DATASET RECORDS:
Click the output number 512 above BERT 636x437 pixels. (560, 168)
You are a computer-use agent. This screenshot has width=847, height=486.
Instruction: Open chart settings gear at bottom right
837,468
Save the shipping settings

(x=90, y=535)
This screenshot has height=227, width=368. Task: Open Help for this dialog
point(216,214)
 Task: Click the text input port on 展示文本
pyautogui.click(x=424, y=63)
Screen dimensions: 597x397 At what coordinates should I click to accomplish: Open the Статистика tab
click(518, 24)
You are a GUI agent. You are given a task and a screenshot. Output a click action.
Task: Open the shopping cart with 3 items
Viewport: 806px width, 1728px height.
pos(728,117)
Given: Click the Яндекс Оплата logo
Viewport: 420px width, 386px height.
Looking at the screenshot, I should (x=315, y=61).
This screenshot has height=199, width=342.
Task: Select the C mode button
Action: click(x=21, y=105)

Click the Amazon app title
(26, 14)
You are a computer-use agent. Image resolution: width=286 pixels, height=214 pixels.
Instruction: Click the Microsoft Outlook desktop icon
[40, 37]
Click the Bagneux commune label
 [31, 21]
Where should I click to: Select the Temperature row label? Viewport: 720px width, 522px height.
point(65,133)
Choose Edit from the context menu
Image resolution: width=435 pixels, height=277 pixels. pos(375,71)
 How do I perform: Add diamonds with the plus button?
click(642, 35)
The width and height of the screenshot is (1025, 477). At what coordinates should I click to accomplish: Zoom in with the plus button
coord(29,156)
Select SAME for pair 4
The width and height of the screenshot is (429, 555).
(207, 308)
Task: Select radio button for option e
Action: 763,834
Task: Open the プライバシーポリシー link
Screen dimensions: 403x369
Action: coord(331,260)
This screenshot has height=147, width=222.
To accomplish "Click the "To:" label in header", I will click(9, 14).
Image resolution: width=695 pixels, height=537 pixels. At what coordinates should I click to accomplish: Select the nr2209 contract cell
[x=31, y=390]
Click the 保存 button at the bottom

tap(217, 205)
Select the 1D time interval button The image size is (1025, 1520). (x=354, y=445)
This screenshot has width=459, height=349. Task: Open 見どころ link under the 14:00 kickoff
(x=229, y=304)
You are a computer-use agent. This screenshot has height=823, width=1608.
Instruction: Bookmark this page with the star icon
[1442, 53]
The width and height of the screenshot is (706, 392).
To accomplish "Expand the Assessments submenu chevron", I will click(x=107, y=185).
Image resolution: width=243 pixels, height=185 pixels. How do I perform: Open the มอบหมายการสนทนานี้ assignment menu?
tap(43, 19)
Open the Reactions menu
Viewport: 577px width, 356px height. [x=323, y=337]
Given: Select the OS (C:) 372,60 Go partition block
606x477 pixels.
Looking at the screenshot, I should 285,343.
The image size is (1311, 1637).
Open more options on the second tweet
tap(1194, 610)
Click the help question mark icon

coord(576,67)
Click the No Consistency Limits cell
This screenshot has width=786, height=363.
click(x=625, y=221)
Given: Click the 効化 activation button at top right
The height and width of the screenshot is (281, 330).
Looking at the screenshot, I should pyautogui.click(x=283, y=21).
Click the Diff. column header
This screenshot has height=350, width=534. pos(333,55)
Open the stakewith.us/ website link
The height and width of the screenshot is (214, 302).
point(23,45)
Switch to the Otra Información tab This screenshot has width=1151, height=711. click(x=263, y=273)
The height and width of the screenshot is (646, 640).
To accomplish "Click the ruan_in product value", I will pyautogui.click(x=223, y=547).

EXERCISE INSTRUCTIONS: The reply should hold only the lines of the listing above starting at the line containing "This screenshot has width=459, height=349." and ending at the line containing "The width and height of the screenshot is (706, 392).", exactly as written.

RESPONSE AREA:
This screenshot has width=459, height=349. Task: Open 見どころ link under the 14:00 kickoff
(x=229, y=304)
You are a computer-use agent. This screenshot has height=823, width=1608.
Instruction: Bookmark this page with the star icon
[1442, 53]
The width and height of the screenshot is (706, 392).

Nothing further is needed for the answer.